When Brand Recognition Counts - Brand Recognition Doesn’t Happen by Mistake

Posted on Jan 18, 2012 in CHI Insight
Tags: public relations, pr tips, b2b, pr, integrated marketing communications, marketing communications, search engine optimization, branding, brand loyalty, brand recognition

Brand Recognition doesn’t happen by mistake (usually)

It seems counterintuitive to suggest that your brand may be as important as your product or your services when it comes to interacting with customers. But you have to be clear about what your brand is before you can effectively leverage it with customers.

People often confuse their brand with their logo, their tagline, their mission statement or even their website. But your brand is all that and more. Your brand is also how you engage customers and how you present yourself in sales, presentations and marketing.

It’s all these things for one simple reason: You cannot control how or when people are going to engage with your brand. It can even happen by accident when you least expect it. Which is why thinking about your brand as your overall image can be so important.

Recently, we met with a company who confided they gained some business because someone looked up a piece of their name through a search engine and wound up on their website. It turns out this random customer happened to need what they had to sell, but not because they knew where to look. That hardly qualifies as a brand recognition success.

You don’t want to leave your brand recognition to chance like that. Nor do you want there to be any possible confusion of your purpose, product or services when a potential customer reaches you in some way.

Brand Recognition Principles

You do want to control as much of the brand recognition process as possible. And you can engage customers by keeping these things in mind:

  1. Making the right impression is just part of the goal.
  2. Motivating customers to want to know more about you is the next level of brand recognition.
  3. Getting customers to interact with your brand and respond to your offers is the primary goal.
  4. Following up with brand affirmation is just as important the first 3 steps.
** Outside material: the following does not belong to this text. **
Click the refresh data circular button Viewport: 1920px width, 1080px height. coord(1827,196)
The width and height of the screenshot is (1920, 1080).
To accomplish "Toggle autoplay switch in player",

That builds customer loyalty and repeat business.

Your other main goal is to develop such strong brand loyalty that customers actually provide referrals for your brand. These can be referrals within their organization so that you build more business with their company. Or they can be referrals through their network of business associates. Many successful businesses have been built on this type of brand promotion alone.

Think about that: Brand recognition really can be its own best marketing tool. Your CFO or COO would love to hear that. Referrals cost you nothing more than being yourself. Building your brand might be the best investment your company can make in 2012.

Despite occasional evidence to the contrary, brand recognition and effectiveness do not happen by mistake. That means you need to organize your brand from making first impressions to following up with brand affirmation. Start by organizing your brand around the principles outlined above. You will be surprised how much it reveals about your brand, your company, your operation and your people.